RoiPaintの操作 - 可視化
RoiPaintは、
・ 3次元画像の可視化
・ 3次元画像の領域分割
・ 抽出した領域のメッシュデータ(OBJ, STL)への変換
を主に行うソフトです。
Download : http://takashiijiri.com/SoftRoiPainter/index.html
※ ソースコード(githubリポジトリ)は現在公開準備中です.
RoiPaintの操作 - 基本操作
左ドラッグ:モデルの平行移動
右ドラッグ:モデルの回転
CT画像の断面上でホイール回転:CT画像の断面の移動
何もない空間上でホイール回転
orホイールでドラッグ:ビューの拡大縮小
DICOMデータの取り込み
DICOMデータとは、X線CTやMRIによって撮影された多数の「断面画像」のこと。
(拡張子は.dcm)
RoiPaintを起動したら、
メニューバーから[File >Open DCM slices(.dcm)]を選択し、
全てのDICOMデータを全選択して開きます。
※データ量にもよりますが、読み込みには時間がかかります。
伝達関数による透明度変更
画像読み込み直後、対象物(昆虫)は可視化できていません(画像参照)。
対象物を可視化するためには、対象物のみを不透明にする必要があります。
このため、[Volume Information]というダイアログにある[transFunc1, transFunc2]のグラフを変更します。
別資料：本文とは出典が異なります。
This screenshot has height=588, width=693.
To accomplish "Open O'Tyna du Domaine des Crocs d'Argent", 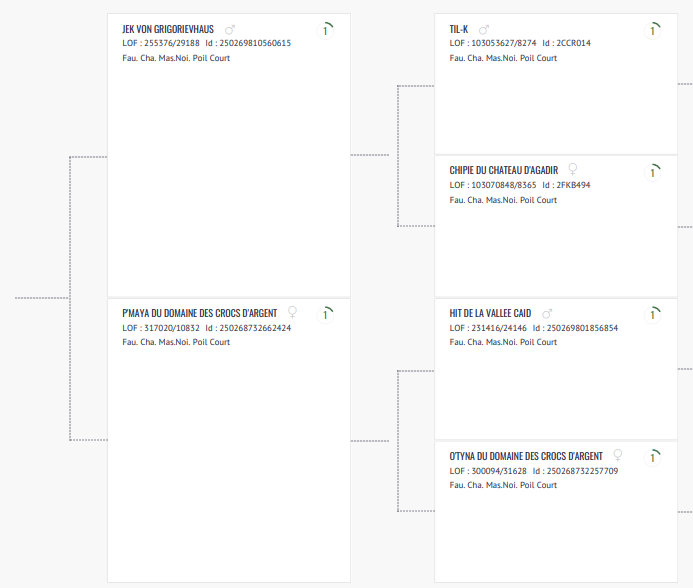I will (x=526, y=456).
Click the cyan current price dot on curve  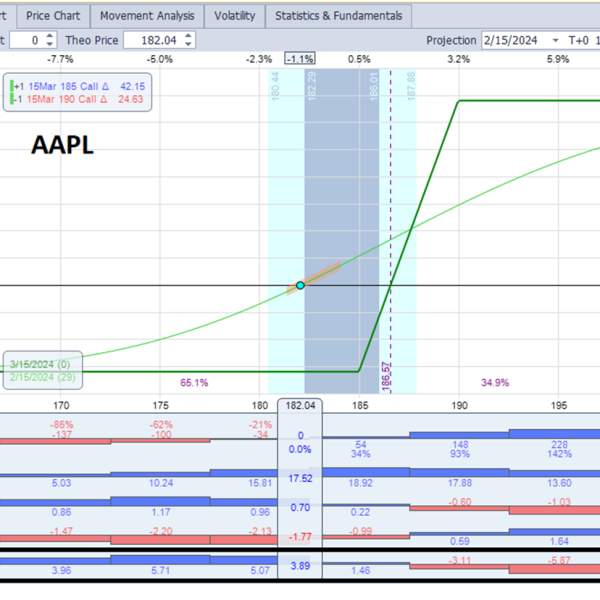click(300, 286)
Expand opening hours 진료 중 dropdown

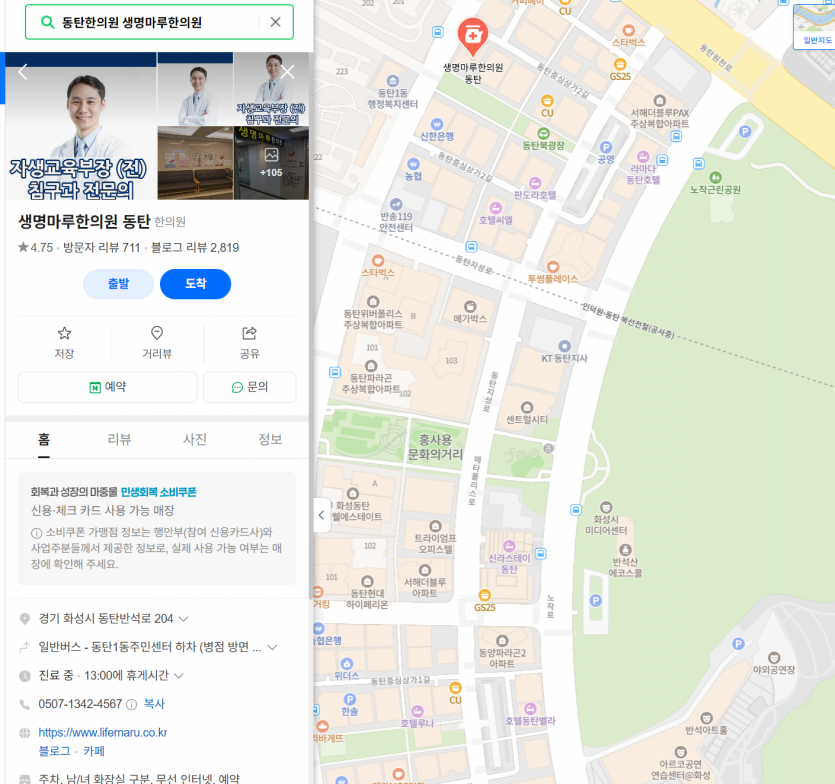click(x=178, y=676)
※ダイアログ上部のチェックボックスから背景色やxyz平面の表示非表示などの変更ができます。
※伝達関数(transfer function)とは、画素値から透明度や画素値から擬似色へ変換する関数の総称です。
伝達関数による透明度変更(続)
transfunc1は、横軸が輝度値、縦軸が不透明度を表します。
transfunc2は、横軸が画像勾配、縦軸が不透明度を表します。
グラフをマウスでなぞるようにすると、グラフの形を変更できます。
対象物の周りの空間は輝度値が低く、対象物自体は輝度値が高いため、参考画像のグラフのように輝度値が低い部分の不透明度を0にすることで、周りの空間が表示されなくなり対象物が浮かび上がります。
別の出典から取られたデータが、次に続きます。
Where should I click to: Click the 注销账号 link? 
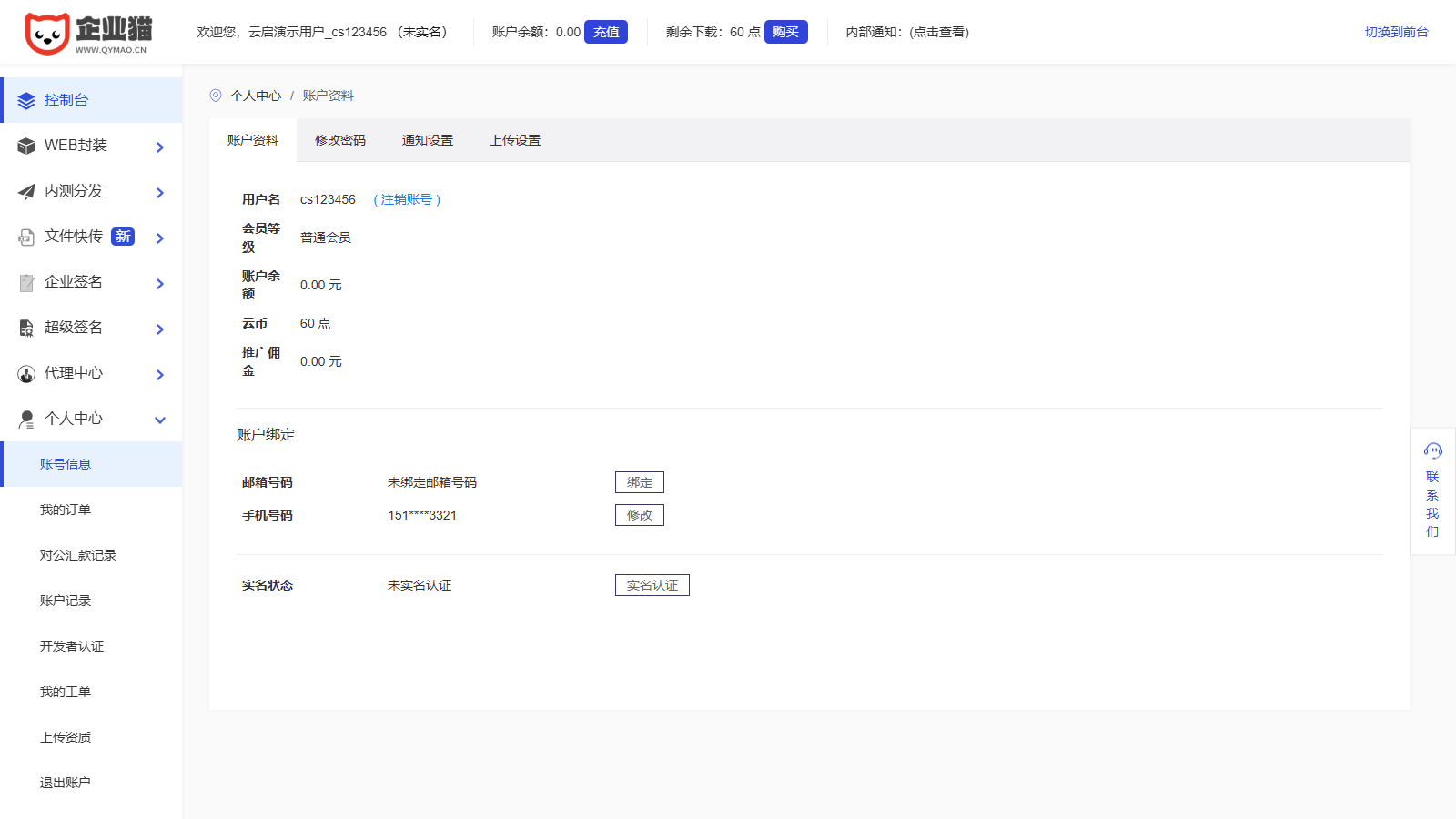click(407, 199)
ただし、右図の場合、対象物の乗っている地面も輝度値が高く、厳密には対象物「だけ」を浮かび上がらせることはできません。
RoiPaintの操作 - Region Growing
ここでは、Region Growing法を用いて連続する領域を抽出する作業を行います。
メニューバーから、
[ ModeSwitch >Segmentation Region Growing ]
を選択します
Region Growing
[Volume Information]ダイアログ上部の、[XY][YZ][ZX]のチェックマークを入れると、それぞれの平面が表示され、断面図を見ることができます。
断面図上のなるべく明るいところを、ダブルクリックし赤い点を付けます。
Region Growing(続)
[Region Growing]ダイアログの[Thresholding]の最小値・最大値を変更します。
この値に関しては、様々な値を試して見る他ありません。
※目安(撮影するCT装置にも依存)
昆虫 : 最小値3000~9000、最大値そのまま
貝/種子: 最小値15000~20000、最大値そのまま
値を指定し[Region Growing 6]ボタンを押しすと対象物が選択されます。
※Region growing法は、シード(赤点)から始め、閾値を満足する画素を追加する要用で領域を拡張していく手法です
Region Growing(続)
[Volume Information]ダイアログの[Volume]のチェックを外す、またはVボタンを押すと、緑色で表示されたボリュームが消え、
CT画像上で選択されている範囲が赤く表示されます。
この赤い表示はスペースボタンを押すことで非表示にできるので、元のCT画像の選択した部分(白いところ)と、赤い選択範囲がぴったりあっているか、調整しながらRegion Growingを行うと良いです。
Region Growing(続)
[Endo & Store Region] を押すと、右図の通り、[1:region]として先ほど分割した領域が表示されます。
RoiPaintの操作 - ストロークトリミング
メニューバーから、
[ModeSwitch > Modification Stroke Trimming]
に移動します。
ここでは、既に抽出した領域から不必要な部分を取り除く作業(トリミング)が可能です。
今回は先に抽出した領域から地面の領域を取り除きます。
この作業は時間も手間もかかる作業です作業です。
予め輝度値の低い素材(「激落ちくん」など)を地面として用いると、CTで撮影した際に地面がうつらなくなるため好ましいです。
ストロークトリミング
[ModeSwitch > Modification Stroke Trimming]を選択後、編集したい領域を選択します。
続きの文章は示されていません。